I don't think your that much of a whore. your like a whore-let. a mini whore.
I was just at the urinal, started to go, then farted, then said oh yea out loud, then heard someone move in the stall behind me
The only reason you're wearing underwear tonight is cause you have a family dinner before
Say something about gay babies.
Question. If Kwik Trip and Kum and Go were to merge, what would they call it? Kwik Kum or Kum Kwik?
You know the guy who poops at a party and then leaves and you go in, do your business, and come out and there are girls outside that think you pooped and no one talks to you? I'm the guy who poops before you go in, because I'm in a relationship and I hate you.
i feel like my life is a cheap remake of American Pie
it took you forty minutes to realize it was a gay bar.
We are going to be Siegfried and Roy for Halloween and you are going to be the tiger.
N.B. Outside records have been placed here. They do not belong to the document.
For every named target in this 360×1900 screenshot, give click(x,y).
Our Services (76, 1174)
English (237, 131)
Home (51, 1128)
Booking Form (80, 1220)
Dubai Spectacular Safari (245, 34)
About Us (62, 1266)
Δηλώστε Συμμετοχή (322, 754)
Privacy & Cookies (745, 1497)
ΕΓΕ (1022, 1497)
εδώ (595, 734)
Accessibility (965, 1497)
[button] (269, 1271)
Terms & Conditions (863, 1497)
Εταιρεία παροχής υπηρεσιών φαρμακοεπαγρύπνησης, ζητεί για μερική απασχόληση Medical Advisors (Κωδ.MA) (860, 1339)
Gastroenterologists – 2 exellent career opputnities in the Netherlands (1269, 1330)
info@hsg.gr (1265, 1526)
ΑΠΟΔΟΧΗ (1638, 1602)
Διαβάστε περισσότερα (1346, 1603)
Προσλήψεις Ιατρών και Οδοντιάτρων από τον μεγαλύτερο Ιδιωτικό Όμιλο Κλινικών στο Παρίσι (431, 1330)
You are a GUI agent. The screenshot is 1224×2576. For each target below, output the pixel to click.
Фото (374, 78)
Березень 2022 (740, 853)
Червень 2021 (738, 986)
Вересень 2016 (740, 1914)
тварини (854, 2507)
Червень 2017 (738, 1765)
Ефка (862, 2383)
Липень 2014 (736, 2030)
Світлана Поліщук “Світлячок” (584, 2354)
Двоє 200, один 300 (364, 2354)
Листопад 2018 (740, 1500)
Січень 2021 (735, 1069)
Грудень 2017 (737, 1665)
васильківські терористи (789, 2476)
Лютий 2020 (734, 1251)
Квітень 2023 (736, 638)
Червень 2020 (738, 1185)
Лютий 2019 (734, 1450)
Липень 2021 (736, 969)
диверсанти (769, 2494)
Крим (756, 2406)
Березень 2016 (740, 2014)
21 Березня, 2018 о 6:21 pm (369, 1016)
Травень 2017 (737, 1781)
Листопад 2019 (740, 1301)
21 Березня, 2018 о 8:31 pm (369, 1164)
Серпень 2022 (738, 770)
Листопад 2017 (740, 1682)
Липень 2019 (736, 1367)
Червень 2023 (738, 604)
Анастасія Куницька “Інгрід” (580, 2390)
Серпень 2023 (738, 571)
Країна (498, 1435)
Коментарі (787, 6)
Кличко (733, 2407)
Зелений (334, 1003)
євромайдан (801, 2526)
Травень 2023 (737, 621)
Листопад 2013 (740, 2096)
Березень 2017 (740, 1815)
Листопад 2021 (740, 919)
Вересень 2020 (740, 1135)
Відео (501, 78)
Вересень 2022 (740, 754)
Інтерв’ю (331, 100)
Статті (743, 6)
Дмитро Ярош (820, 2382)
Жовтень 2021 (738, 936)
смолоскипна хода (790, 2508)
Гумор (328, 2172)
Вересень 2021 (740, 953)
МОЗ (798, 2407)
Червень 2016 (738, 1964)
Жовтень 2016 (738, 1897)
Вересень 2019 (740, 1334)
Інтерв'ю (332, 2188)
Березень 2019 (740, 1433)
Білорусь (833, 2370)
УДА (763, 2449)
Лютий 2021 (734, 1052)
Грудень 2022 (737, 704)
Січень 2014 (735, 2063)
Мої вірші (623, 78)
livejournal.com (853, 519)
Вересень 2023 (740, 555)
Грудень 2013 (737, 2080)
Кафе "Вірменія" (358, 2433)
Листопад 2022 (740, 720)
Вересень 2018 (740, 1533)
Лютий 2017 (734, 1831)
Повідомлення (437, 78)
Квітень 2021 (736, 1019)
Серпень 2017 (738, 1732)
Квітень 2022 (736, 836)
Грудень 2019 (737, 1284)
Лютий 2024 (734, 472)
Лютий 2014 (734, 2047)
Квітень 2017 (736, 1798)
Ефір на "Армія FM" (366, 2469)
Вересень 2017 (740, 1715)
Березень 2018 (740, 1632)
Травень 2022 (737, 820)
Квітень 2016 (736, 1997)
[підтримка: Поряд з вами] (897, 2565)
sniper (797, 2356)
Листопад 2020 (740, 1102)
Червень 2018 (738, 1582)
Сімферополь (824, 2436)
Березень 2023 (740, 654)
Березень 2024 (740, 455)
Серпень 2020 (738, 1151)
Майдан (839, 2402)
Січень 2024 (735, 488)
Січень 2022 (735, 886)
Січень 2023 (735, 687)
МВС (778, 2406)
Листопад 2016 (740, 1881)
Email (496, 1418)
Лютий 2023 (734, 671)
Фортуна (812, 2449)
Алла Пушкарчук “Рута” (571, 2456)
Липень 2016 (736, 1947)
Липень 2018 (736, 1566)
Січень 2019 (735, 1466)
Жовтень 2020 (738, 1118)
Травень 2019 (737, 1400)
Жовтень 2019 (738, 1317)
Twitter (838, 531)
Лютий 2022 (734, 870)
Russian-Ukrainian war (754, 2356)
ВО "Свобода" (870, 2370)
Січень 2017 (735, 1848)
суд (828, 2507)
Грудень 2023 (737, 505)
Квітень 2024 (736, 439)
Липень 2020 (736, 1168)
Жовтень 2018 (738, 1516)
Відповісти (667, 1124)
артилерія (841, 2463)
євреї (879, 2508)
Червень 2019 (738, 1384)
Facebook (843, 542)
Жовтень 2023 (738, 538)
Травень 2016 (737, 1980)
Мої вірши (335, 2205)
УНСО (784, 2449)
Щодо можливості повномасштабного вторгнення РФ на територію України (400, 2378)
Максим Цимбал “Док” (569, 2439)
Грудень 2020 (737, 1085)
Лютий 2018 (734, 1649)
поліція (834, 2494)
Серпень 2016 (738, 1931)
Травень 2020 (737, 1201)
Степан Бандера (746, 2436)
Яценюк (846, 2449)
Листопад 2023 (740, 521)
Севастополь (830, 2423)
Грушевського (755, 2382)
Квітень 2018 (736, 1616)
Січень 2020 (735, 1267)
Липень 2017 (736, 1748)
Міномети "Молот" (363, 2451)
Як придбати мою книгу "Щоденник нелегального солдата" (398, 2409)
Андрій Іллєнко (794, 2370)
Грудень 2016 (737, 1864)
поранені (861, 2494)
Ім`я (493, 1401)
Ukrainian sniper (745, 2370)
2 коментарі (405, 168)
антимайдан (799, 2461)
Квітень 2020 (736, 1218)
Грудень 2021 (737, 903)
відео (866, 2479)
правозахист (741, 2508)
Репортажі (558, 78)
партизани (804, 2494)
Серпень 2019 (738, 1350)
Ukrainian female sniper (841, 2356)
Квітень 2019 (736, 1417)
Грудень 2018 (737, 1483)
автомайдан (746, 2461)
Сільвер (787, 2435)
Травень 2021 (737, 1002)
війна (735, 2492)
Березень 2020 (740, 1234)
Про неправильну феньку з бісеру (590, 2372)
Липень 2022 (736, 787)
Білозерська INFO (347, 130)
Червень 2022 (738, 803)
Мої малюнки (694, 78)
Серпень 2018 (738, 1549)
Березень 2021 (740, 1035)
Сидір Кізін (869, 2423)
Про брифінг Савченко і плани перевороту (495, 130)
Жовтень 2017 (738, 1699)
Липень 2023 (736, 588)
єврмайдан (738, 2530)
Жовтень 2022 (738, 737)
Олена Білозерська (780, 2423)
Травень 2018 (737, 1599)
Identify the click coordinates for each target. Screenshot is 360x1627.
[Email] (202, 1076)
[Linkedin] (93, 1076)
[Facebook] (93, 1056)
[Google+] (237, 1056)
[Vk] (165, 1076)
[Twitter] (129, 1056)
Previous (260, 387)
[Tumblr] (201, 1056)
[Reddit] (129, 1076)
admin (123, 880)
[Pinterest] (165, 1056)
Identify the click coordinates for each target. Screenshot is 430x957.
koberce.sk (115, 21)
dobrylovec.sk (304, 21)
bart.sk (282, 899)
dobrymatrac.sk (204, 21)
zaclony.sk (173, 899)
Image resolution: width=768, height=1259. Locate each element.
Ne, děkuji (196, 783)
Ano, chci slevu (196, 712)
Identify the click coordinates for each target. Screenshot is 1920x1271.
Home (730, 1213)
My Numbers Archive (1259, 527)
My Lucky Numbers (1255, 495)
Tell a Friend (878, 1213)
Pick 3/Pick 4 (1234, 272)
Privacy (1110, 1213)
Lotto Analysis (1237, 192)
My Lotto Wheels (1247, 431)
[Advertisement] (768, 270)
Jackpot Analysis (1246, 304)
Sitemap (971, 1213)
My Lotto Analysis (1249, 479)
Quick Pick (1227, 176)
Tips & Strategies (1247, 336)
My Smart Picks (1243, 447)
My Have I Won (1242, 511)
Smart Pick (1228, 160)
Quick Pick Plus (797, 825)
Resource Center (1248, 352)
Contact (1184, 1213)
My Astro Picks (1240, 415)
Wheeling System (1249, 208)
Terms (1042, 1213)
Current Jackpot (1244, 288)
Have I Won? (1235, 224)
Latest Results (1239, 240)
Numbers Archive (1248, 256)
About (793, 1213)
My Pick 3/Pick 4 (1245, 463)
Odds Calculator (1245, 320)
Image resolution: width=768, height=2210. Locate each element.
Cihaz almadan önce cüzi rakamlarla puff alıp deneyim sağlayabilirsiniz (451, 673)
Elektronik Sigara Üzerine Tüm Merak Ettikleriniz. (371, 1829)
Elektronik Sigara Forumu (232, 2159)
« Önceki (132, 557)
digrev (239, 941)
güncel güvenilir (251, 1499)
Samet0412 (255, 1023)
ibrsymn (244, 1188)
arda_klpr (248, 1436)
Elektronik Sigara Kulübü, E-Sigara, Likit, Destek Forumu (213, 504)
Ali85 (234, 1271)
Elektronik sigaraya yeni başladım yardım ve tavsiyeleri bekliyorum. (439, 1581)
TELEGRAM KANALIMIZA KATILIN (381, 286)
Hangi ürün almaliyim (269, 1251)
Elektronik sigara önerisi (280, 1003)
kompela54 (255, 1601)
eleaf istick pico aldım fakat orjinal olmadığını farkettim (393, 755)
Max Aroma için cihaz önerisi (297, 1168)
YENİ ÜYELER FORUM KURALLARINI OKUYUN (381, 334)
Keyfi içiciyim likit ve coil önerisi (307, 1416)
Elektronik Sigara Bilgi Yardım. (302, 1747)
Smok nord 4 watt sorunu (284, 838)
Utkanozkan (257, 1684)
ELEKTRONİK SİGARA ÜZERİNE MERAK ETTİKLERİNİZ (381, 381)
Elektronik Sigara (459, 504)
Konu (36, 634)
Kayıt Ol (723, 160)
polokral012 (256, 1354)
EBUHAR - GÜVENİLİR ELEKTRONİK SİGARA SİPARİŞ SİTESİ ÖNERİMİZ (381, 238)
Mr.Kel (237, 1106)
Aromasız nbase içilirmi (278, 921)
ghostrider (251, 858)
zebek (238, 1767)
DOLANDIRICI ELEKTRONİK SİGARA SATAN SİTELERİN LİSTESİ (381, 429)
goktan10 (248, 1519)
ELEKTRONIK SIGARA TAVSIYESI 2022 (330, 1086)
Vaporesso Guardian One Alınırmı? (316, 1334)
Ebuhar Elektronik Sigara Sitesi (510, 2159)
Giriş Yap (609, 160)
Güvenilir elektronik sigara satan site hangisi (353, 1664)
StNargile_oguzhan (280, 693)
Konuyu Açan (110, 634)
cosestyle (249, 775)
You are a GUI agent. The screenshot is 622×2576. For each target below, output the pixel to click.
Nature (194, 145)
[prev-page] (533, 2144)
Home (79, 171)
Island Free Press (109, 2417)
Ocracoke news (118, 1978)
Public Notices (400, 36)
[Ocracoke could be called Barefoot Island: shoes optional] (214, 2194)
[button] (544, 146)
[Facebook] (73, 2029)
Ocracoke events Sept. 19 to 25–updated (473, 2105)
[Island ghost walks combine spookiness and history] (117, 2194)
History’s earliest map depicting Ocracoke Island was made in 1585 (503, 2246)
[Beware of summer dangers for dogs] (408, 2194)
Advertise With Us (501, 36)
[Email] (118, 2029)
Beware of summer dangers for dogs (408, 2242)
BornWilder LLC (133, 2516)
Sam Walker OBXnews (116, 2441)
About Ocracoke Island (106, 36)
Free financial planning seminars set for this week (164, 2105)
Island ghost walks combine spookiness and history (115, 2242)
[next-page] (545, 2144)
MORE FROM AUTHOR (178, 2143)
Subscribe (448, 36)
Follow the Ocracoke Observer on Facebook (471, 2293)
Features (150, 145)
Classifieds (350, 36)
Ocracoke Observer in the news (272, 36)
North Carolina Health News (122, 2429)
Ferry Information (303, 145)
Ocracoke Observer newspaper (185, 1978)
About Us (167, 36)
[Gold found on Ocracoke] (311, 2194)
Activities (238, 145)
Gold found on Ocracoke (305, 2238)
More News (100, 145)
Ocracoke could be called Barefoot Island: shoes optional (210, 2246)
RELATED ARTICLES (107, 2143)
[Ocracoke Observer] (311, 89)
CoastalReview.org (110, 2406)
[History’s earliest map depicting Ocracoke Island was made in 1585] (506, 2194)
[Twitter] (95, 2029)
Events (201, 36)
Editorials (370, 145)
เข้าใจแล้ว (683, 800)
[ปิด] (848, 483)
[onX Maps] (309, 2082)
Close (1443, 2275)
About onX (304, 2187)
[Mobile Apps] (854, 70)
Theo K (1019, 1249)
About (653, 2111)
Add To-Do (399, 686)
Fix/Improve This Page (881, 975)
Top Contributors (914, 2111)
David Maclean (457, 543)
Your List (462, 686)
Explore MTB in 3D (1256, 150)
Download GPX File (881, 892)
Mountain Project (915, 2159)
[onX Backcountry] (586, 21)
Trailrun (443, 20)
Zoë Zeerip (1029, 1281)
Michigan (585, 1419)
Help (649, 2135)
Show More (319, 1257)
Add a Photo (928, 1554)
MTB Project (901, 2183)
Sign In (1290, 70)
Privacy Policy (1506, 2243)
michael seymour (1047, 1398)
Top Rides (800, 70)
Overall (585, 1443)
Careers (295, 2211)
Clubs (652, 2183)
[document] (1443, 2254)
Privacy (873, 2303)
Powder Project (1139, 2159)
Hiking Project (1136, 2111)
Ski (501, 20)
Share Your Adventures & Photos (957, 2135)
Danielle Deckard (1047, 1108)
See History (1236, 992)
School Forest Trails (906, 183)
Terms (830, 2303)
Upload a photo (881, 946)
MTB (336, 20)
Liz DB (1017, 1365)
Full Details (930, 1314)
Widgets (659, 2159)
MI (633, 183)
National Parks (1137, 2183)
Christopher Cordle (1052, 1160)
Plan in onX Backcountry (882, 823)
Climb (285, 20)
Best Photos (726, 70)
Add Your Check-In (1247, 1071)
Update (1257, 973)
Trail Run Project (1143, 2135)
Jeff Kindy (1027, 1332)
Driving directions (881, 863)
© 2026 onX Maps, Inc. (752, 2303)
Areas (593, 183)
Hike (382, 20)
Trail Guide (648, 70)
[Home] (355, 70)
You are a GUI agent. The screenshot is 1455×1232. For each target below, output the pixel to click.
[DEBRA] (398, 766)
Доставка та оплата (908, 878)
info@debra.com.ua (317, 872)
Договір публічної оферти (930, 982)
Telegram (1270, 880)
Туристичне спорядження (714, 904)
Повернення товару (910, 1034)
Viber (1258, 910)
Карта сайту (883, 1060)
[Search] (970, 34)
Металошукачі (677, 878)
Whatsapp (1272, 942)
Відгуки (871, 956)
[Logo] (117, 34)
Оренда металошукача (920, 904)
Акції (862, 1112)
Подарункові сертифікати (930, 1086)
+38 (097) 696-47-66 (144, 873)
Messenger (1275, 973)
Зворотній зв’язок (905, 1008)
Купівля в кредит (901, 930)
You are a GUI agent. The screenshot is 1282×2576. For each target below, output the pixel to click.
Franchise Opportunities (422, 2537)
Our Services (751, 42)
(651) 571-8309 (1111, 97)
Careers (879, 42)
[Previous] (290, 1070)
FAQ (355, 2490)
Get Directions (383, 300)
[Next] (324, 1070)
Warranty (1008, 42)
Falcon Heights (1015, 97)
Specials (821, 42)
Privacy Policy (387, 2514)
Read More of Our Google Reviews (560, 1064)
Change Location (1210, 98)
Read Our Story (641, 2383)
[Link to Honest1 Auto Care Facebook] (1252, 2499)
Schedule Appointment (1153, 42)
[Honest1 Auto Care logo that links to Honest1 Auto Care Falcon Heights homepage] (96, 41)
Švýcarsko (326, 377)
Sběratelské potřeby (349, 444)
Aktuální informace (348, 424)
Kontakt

I might be a bit. I accidently started hot boxing the bathroom. I'm just gonna go with it.
They only knew me as the lesbian that passed out in a bathtub. That's not what you call friendship.
If I had really thought it through, I would have bought some Depends, popped one on and made this night my bitch.
I Pavlov-trained him by smacking him in the nuts anytime I caught him looking at another girl in public. To this day, he's afraid to break eye contact with me in a restaurant if a tall busty blonde walks in.
Find me a cup with a lid so I can illegally drink in your car. I'll be there in bout 10 minutes.
What's the tour de bar? Is that a thing, or is it just what you call Saturdays?